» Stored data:
┄┄┄┄┄┄┄┄┄┄
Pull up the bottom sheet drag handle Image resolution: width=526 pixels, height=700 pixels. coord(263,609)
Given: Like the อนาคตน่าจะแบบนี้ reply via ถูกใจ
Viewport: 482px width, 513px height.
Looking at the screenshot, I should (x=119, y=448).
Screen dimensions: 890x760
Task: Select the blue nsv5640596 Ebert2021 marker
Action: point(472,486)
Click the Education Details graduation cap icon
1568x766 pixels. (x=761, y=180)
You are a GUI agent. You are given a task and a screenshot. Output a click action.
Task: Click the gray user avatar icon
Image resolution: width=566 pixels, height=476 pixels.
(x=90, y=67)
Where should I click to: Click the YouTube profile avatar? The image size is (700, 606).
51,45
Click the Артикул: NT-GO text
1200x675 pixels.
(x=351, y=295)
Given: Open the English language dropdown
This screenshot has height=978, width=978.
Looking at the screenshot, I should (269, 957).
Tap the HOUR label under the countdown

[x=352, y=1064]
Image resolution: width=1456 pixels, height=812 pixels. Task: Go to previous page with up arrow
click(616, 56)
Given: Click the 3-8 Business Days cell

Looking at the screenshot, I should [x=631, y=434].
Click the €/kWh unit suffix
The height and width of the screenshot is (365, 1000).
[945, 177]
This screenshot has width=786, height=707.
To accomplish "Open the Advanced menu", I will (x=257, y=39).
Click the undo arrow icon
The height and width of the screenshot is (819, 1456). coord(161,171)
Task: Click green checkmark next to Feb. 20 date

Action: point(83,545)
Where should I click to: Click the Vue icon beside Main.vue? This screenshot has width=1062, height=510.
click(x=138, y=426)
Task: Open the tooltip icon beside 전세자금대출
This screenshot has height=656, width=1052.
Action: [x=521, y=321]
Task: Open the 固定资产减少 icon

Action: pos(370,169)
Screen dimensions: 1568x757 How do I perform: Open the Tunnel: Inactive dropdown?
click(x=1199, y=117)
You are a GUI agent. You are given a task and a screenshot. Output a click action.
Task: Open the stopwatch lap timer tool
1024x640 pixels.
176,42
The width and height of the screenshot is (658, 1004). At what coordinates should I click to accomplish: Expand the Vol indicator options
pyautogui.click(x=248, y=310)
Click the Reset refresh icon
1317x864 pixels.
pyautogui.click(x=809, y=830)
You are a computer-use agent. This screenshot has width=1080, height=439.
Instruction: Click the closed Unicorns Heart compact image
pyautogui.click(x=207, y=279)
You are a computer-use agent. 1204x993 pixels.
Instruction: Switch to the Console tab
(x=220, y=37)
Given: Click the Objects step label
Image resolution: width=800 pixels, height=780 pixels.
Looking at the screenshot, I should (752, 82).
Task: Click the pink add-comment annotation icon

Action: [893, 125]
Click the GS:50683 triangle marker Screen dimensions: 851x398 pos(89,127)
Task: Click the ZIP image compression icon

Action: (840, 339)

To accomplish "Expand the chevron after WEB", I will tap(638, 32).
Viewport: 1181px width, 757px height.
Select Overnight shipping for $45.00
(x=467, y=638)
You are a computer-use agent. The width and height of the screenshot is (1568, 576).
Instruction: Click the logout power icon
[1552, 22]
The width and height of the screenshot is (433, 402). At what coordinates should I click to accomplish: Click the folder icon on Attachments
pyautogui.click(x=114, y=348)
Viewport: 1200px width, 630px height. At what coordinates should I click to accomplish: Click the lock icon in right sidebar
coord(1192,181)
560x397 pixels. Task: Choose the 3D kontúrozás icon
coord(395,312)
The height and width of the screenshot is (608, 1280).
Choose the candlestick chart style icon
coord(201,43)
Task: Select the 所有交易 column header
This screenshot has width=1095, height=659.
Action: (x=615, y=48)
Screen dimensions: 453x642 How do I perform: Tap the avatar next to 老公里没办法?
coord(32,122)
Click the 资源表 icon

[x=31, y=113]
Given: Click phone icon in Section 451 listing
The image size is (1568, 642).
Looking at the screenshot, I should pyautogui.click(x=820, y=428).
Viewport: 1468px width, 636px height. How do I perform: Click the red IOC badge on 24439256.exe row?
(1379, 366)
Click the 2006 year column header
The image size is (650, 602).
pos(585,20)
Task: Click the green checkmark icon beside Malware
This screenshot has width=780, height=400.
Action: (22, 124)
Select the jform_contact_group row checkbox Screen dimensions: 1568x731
┄┄┄┄┄┄┄┄┄┄
» WORK INSTRUCTION: The answer should be a single number: how many lines in the records contain "computer".

» RESPONSE BELOW: 3